Reproduce every line of the listing below word for word.

(Location data for elements and text)

- - - -

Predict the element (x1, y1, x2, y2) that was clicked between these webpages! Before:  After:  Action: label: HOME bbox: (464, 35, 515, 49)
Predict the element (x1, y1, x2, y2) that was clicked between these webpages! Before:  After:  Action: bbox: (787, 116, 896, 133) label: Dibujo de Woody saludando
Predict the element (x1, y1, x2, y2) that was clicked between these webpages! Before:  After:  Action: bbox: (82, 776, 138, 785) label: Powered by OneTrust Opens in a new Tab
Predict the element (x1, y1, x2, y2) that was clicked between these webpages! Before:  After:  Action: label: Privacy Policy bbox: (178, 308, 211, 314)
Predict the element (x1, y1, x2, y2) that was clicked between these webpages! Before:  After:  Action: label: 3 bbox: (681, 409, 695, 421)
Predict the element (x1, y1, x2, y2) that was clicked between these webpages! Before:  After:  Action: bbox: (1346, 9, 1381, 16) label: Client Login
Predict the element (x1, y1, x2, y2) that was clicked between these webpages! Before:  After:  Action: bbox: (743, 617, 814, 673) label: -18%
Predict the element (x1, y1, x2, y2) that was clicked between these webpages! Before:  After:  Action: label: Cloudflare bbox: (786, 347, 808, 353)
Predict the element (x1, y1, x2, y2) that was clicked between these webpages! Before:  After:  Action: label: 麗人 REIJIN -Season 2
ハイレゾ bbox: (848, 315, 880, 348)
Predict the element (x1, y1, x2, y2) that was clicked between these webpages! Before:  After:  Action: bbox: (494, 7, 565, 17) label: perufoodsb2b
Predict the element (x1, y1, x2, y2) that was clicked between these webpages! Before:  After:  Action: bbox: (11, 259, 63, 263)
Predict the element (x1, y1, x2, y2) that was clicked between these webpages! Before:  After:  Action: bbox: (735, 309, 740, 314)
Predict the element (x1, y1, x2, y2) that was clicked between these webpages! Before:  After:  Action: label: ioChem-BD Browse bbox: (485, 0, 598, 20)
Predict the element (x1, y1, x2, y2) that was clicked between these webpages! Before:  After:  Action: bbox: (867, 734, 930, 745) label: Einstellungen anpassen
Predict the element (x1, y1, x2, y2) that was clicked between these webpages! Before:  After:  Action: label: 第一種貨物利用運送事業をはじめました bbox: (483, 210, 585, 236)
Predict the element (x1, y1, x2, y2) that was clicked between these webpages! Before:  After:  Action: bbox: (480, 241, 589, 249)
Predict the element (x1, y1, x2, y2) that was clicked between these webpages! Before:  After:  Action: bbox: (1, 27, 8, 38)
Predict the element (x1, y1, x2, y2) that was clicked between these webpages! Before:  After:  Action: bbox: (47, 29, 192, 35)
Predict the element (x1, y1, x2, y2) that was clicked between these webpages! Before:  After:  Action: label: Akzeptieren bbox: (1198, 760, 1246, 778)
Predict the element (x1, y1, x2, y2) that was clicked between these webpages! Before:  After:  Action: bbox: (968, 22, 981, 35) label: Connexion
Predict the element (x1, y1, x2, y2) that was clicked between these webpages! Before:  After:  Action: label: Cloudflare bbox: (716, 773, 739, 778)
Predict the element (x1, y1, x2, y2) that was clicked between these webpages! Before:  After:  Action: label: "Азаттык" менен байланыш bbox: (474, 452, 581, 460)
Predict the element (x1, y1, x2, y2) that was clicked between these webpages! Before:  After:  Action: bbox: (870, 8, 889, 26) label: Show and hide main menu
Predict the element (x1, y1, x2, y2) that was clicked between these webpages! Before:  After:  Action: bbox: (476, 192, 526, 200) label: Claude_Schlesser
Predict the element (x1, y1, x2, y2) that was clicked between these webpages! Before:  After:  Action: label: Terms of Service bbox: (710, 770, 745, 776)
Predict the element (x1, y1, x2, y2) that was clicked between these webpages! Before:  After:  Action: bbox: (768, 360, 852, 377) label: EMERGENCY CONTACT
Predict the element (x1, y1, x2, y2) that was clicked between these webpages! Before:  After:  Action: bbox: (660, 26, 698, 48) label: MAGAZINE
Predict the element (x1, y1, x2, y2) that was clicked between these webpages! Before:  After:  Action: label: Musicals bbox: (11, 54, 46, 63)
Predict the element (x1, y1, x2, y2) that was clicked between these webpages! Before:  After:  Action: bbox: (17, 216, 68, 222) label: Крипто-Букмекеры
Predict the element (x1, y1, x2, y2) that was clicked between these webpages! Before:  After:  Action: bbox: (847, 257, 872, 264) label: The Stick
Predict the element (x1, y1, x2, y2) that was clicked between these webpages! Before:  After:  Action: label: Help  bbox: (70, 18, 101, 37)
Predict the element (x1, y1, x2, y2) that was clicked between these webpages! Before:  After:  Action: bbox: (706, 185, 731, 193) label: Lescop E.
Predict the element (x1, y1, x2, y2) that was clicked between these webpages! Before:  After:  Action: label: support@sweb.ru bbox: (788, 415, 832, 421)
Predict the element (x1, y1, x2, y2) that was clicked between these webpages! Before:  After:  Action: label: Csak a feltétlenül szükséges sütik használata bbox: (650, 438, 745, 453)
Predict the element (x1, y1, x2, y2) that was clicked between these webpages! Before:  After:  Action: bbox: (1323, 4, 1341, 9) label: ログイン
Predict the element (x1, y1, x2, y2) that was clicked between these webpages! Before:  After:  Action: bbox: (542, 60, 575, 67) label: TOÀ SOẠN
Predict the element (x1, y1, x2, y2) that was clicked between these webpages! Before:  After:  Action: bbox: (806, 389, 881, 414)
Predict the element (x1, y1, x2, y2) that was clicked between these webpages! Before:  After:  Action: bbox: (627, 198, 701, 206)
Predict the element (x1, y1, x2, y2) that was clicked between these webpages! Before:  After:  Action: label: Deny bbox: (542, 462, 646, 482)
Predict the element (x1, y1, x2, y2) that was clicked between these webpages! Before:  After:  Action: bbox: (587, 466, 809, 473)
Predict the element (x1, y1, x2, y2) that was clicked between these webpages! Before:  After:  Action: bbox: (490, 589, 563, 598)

- - - -

### Finished task
Predict the element (x1, y1, x2, y2) that was clicked between these webpages! Before:  After:  Action: label: HOME bbox: (464, 35, 515, 49)
Predict the element (x1, y1, x2, y2) that was clicked between these webpages! Before:  After:  Action: bbox: (787, 116, 896, 133) label: Dibujo de Woody saludando
Predict the element (x1, y1, x2, y2) that was clicked between these webpages! Before:  After:  Action: bbox: (82, 776, 138, 785) label: Powered by OneTrust Opens in a new Tab
Predict the element (x1, y1, x2, y2) that was clicked between these webpages! Before:  After:  Action: label: Privacy Policy bbox: (178, 308, 211, 314)
Predict the element (x1, y1, x2, y2) that was clicked between these webpages! Before:  After:  Action: label: 3 bbox: (681, 409, 695, 421)
Predict the element (x1, y1, x2, y2) that was clicked between these webpages! Before:  After:  Action: bbox: (1346, 9, 1381, 16) label: Client Login
Predict the element (x1, y1, x2, y2) that was clicked between these webpages! Before:  After:  Action: bbox: (743, 617, 814, 673) label: -18%
Predict the element (x1, y1, x2, y2) that was clicked between these webpages! Before:  After:  Action: label: Cloudflare bbox: (786, 347, 808, 353)
Predict the element (x1, y1, x2, y2) that was clicked between these webpages! Before:  After:  Action: label: 麗人 REIJIN -Season 2
ハイレゾ bbox: (848, 315, 880, 348)
Predict the element (x1, y1, x2, y2) that was clicked between these webpages! Before:  After:  Action: bbox: (494, 7, 565, 17) label: perufoodsb2b
Predict the element (x1, y1, x2, y2) that was clicked between these webpages! Before:  After:  Action: bbox: (11, 259, 63, 263)
Predict the element (x1, y1, x2, y2) that was clicked between these webpages! Before:  After:  Action: bbox: (735, 309, 740, 314)
Predict the element (x1, y1, x2, y2) that was clicked between these webpages! Before:  After:  Action: label: ioChem-BD Browse bbox: (485, 0, 598, 20)
Predict the element (x1, y1, x2, y2) that was clicked between these webpages! Before:  After:  Action: bbox: (867, 734, 930, 745) label: Einstellungen anpassen
Predict the element (x1, y1, x2, y2) that was clicked between these webpages! Before:  After:  Action: label: 第一種貨物利用運送事業をはじめました bbox: (483, 210, 585, 236)
Predict the element (x1, y1, x2, y2) that was clicked between these webpages! Before:  After:  Action: bbox: (480, 241, 589, 249)
Predict the element (x1, y1, x2, y2) that was clicked between these webpages! Before:  After:  Action: bbox: (1, 27, 8, 38)
Predict the element (x1, y1, x2, y2) that was clicked between these webpages! Before:  After:  Action: bbox: (47, 29, 192, 35)
Predict the element (x1, y1, x2, y2) that was clicked between these webpages! Before:  After:  Action: label: Akzeptieren bbox: (1198, 760, 1246, 778)
Predict the element (x1, y1, x2, y2) that was clicked between these webpages! Before:  After:  Action: bbox: (968, 22, 981, 35) label: Connexion
Predict the element (x1, y1, x2, y2) that was clicked between these webpages! Before:  After:  Action: label: Cloudflare bbox: (716, 773, 739, 778)
Predict the element (x1, y1, x2, y2) that was clicked between these webpages! Before:  After:  Action: label: "Азаттык" менен байланыш bbox: (474, 452, 581, 460)
Predict the element (x1, y1, x2, y2) that was clicked between these webpages! Before:  After:  Action: bbox: (870, 8, 889, 26) label: Show and hide main menu
Predict the element (x1, y1, x2, y2) that was clicked between these webpages! Before:  After:  Action: bbox: (476, 192, 526, 200) label: Claude_Schlesser
Predict the element (x1, y1, x2, y2) that was clicked between these webpages! Before:  After:  Action: label: Terms of Service bbox: (710, 770, 745, 776)
Predict the element (x1, y1, x2, y2) that was clicked between these webpages! Before:  After:  Action: bbox: (768, 360, 852, 377) label: EMERGENCY CONTACT
Predict the element (x1, y1, x2, y2) that was clicked between these webpages! Before:  After:  Action: bbox: (660, 26, 698, 48) label: MAGAZINE
Predict the element (x1, y1, x2, y2) that was clicked between these webpages! Before:  After:  Action: label: Musicals bbox: (11, 54, 46, 63)
Predict the element (x1, y1, x2, y2) that was clicked between these webpages! Before:  After:  Action: bbox: (17, 216, 68, 222) label: Крипто-Букмекеры
Predict the element (x1, y1, x2, y2) that was clicked between these webpages! Before:  After:  Action: bbox: (847, 257, 872, 264) label: The Stick
Predict the element (x1, y1, x2, y2) that was clicked between these webpages! Before:  After:  Action: label: Help  bbox: (70, 18, 101, 37)
Predict the element (x1, y1, x2, y2) that was clicked between these webpages! Before:  After:  Action: bbox: (706, 185, 731, 193) label: Lescop E.
Predict the element (x1, y1, x2, y2) that was clicked between these webpages! Before:  After:  Action: label: support@sweb.ru bbox: (788, 415, 832, 421)
Predict the element (x1, y1, x2, y2) that was clicked between these webpages! Before:  After:  Action: label: Csak a feltétlenül szükséges sütik használata bbox: (650, 438, 745, 453)
Predict the element (x1, y1, x2, y2) that was clicked between these webpages! Before:  After:  Action: bbox: (1323, 4, 1341, 9) label: ログイン
Predict the element (x1, y1, x2, y2) that was clicked between these webpages! Before:  After:  Action: bbox: (542, 60, 575, 67) label: TOÀ SOẠN
Predict the element (x1, y1, x2, y2) that was clicked between these webpages! Before:  After:  Action: bbox: (806, 389, 881, 414)
Predict the element (x1, y1, x2, y2) that was clicked between these webpages! Before:  After:  Action: bbox: (627, 198, 701, 206)
Predict the element (x1, y1, x2, y2) that was clicked between these webpages! Before:  After:  Action: label: Deny bbox: (542, 462, 646, 482)
Predict the element (x1, y1, x2, y2) that was clicked between these webpages! Before:  After:  Action: bbox: (587, 466, 809, 473)
Predict the element (x1, y1, x2, y2) that was clicked between these webpages! Before:  After:  Action: bbox: (490, 589, 563, 598)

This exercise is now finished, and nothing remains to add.